Пахнущие свежей типографской краской афиши появились в городе одновременно, словно по волшебству. Любопытствующих было столь много, что некоторым вместо лицезрения оных приходилось довольствоваться пересказом: мол, в четыре пополудни Даниил Арсеньевич Одинцов, столичный гость, приглашает желающих в собственную ла-бо-ра-торию на лекцию о новостях алхимии и перспективах отечественного воздухоплавания с демонстрацией опытов. Невиданное доселе в этих краях действо обсуждалось столь бурно, что бдительный жандармский ротмистр отрядил к каждой афише по сотруднику — не бунт ли затевают граждане обыватели, — чем только подогрел интерес.

Зрители и слушатели начали заполнять недавно ещё пустовавший лабаз задолго до назначенного срока. Сдержанно здороваясь и переговариваясь вполголоса, празднично одетые люди степенно занимали места на стульях и деревянных скамьях. Среди собирающегося постепенно народа особо выделялись исполненные гордости и собственной значимости обладатели персональных пригласительных билетов, отпечатанных на мелованной бумаге. К немалому удивлению любопытных, среди сих избранных затесались старатель Митрич, местный священник отец Илларион и даже иннуитский шаман, чей головной убор демонстрировал печальную судьбу целого семейства белоголовых орланов. Пламя масляных ламп, развешанных по стенам, слегка вздрагивало от сквозняка. Входная дверь то и дело отворялась, впуская новых посетителей, отчего по стенам заполошно метались причудливые тени.

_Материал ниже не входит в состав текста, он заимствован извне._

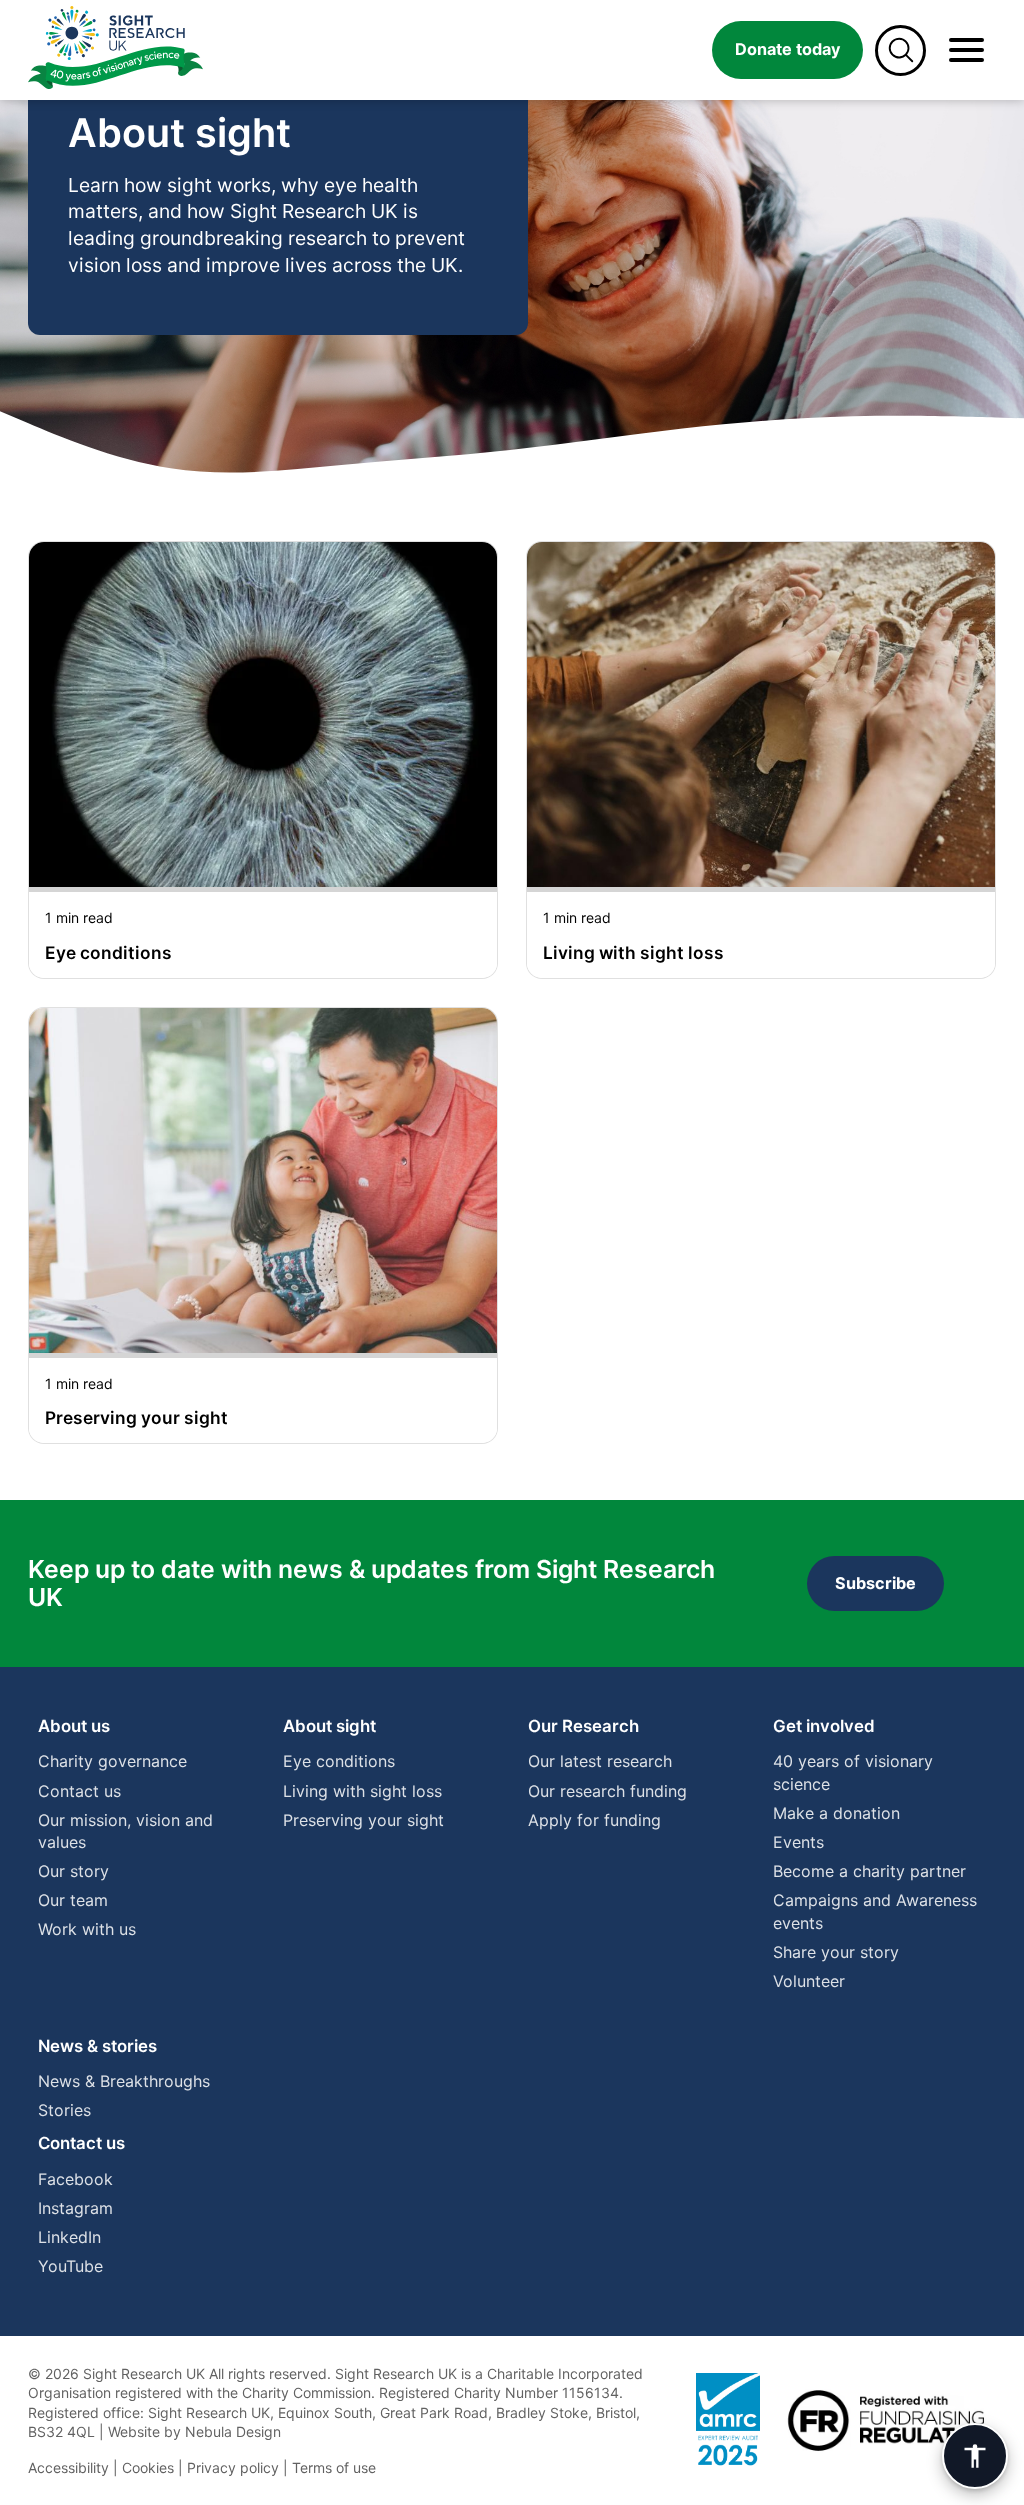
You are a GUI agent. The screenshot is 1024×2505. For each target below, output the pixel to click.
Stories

Огороженную по случаю треть просторного помещения занимало непонятное сооружение, закрытое до поры парусиной. Рядом с ним стояли обычный графин с водой и гранёный стакан. Вопреки ожиданиям, воздух наполняли не затхлость и запах слежавшейся пыли, а смесь ароматов свежей смолы, нагретого металла и экзотических миндаля и сандала. Услышав знакомые нотки, явные и тайные эзотерики города почувствовали себя неуютно, обычно невозмутимые шаман и православный священник, расположившиеся в первом ряду, переглянувшись, синхронно зашептали на разных языках, творя охранные молитвы. На всякий случай.

Даниил Арсеньевич явился точно в назначенный час — буднично, по-простому выйдя пред очи публики. Добротная одежда, пошитая явно на заказ, придавала ему вид строгий и торжественный. Скромно стоявший слева от входа механист задумчиво нахмурился, а дух на правом его плече вцепился в ткань и вытянул мордочку в сторону докладчика — оба заподозрили в одеянии форму преподавателя Рязанского университета. Сходство было столь разительным, что нетренированный глаз вряд ли нашёл бы отличия. Но в притворстве Одинцова не уличишь: за учёного себя не выдаёт, а одежда… Мало ли кто так рядится. Выпускники, например. Вроде и закон не нарушаешь, и "свои" узнают.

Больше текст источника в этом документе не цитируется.